The Contrary Princess


And she did curse herself that day
Took the bullet for the bullets sake
Took her unhappiness about her like a blanket
Of finest down and decided their was fasion in a fray
Naught did matter as Queen, widow, mother, maid
all laid in the meadow

She knew a better fate
Awaited her out in the world
If only she were to seize it
Knew there were a man who'd make a far better mate
A man of equal interest and attention
and he idid/i live just down the glen

But she looked into the blue
Of this one's eyes, looking down at her ever so intently
And decided she never wanted to see them go
Didn't matter that their love wasn't true
She'd set them both on their murky path
And that would be their life and lot

She thumbed her nose up at the king
And said, "Father dear, that'll teach you to paint me in a golden hue.
I don't need money, love, or fame. I'll show you all what I can do.
I'll wear this boy's ring,
this boy I've once given myself too, I do give anew.
Though he's given me naught but worry, wonder and a little hut."

Then she turned to her lover
Who she'd met beneath the cherry trees,
And knit her brows together,
"You know we've spent many a cozy day under cover,
But we've hardly had much to say to one another,
But I've rarely taken my eyes off you since that night in the cherry grove."

"Tis enough for me," he quickly replied,
"I know I've strayed a bit too far from time to time
As young men are wont to do,
But from now on, I'll stick right to your side
Except for the errant day here and there
And we'll live in comfort within these palace walls."

"Oh no you don't," she said and tweaked him on the nose,
"I picked you, that's for sure, tho all here know
I shouldn't deign to let you kiss my shoe
After all those aches and woes.
And we all know I've never been one to deny you
But this time, I put that deignty shoe down, and neither I nor you will have this castle."

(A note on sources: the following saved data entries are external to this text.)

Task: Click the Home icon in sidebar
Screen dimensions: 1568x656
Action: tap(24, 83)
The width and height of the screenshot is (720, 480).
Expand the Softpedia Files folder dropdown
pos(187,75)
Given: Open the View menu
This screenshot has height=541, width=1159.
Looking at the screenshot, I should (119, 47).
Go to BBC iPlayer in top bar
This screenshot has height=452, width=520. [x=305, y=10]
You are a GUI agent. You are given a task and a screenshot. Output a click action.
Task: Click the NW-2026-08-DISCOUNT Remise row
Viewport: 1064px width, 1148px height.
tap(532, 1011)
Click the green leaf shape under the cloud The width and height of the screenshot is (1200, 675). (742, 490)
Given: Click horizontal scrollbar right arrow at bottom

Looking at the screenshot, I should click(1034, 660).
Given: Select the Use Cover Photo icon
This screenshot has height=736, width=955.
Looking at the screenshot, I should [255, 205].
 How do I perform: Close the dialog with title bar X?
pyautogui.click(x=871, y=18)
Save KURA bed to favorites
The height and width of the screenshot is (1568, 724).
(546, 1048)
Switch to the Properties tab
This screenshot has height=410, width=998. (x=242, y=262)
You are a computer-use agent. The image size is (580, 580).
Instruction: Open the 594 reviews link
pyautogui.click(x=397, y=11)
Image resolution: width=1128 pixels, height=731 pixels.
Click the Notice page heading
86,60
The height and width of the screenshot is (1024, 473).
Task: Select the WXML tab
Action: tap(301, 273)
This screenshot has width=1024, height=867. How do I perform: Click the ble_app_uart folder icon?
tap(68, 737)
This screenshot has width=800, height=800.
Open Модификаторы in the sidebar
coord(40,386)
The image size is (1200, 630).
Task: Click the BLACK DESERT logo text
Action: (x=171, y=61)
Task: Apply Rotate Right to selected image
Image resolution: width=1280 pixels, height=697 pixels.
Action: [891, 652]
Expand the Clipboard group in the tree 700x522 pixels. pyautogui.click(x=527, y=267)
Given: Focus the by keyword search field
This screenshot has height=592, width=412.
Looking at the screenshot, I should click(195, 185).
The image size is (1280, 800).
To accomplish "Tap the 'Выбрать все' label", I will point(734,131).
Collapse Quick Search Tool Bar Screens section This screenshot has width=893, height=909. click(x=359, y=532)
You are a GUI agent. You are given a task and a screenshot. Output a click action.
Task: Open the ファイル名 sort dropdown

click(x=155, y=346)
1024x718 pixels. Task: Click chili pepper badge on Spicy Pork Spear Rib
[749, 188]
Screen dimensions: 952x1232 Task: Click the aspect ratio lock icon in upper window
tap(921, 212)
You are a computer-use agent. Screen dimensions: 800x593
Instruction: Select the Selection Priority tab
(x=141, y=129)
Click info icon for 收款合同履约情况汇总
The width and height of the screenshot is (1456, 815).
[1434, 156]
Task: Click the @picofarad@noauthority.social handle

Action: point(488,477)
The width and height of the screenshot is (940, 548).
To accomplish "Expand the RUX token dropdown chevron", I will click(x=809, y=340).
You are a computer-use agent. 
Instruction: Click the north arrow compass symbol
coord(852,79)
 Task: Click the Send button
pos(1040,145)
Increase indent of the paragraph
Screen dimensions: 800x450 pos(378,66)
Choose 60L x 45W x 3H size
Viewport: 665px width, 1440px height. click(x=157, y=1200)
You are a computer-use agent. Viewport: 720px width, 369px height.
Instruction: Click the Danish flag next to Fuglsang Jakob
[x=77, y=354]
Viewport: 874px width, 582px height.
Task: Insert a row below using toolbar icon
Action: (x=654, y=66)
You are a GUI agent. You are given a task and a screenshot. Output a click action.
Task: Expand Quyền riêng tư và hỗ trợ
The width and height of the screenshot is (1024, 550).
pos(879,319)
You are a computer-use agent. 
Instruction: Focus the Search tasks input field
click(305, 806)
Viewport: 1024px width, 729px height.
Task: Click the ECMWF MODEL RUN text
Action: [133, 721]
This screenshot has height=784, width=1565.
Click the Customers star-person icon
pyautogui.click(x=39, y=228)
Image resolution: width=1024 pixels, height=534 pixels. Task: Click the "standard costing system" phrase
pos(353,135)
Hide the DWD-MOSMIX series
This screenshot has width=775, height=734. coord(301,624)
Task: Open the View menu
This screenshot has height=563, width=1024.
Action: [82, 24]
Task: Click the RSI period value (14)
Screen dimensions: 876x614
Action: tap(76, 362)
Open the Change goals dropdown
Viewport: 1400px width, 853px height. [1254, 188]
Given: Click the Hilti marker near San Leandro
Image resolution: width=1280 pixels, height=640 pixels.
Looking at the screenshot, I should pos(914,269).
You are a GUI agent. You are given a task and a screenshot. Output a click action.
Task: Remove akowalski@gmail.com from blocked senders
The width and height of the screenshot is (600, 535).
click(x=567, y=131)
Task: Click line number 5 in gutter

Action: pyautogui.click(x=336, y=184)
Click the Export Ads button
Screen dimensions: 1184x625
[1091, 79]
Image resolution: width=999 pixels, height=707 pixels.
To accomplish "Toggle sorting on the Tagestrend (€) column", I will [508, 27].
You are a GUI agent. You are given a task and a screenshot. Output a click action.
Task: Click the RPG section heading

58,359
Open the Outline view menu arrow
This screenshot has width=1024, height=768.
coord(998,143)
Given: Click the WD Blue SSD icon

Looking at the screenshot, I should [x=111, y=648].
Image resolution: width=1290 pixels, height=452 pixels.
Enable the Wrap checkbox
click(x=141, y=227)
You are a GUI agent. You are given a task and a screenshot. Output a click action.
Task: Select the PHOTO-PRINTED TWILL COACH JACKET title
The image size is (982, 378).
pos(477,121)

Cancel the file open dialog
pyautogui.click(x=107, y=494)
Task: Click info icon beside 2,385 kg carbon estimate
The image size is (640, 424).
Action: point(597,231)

The King did look on with dread
As the Princess tipped up her chin
and wrested the golden band from her stunned groom.
She'd been carefully bred
For a life of comfort and doting care,
Married and well within the highest tower

But instead she'd found some vagabond boy
Who could press her buttons
And twist her in knots
He'd treated her most unjustly, like a much maligned toy
But she'd always liked a challenge, that one,
And hated the stifle of the palace court.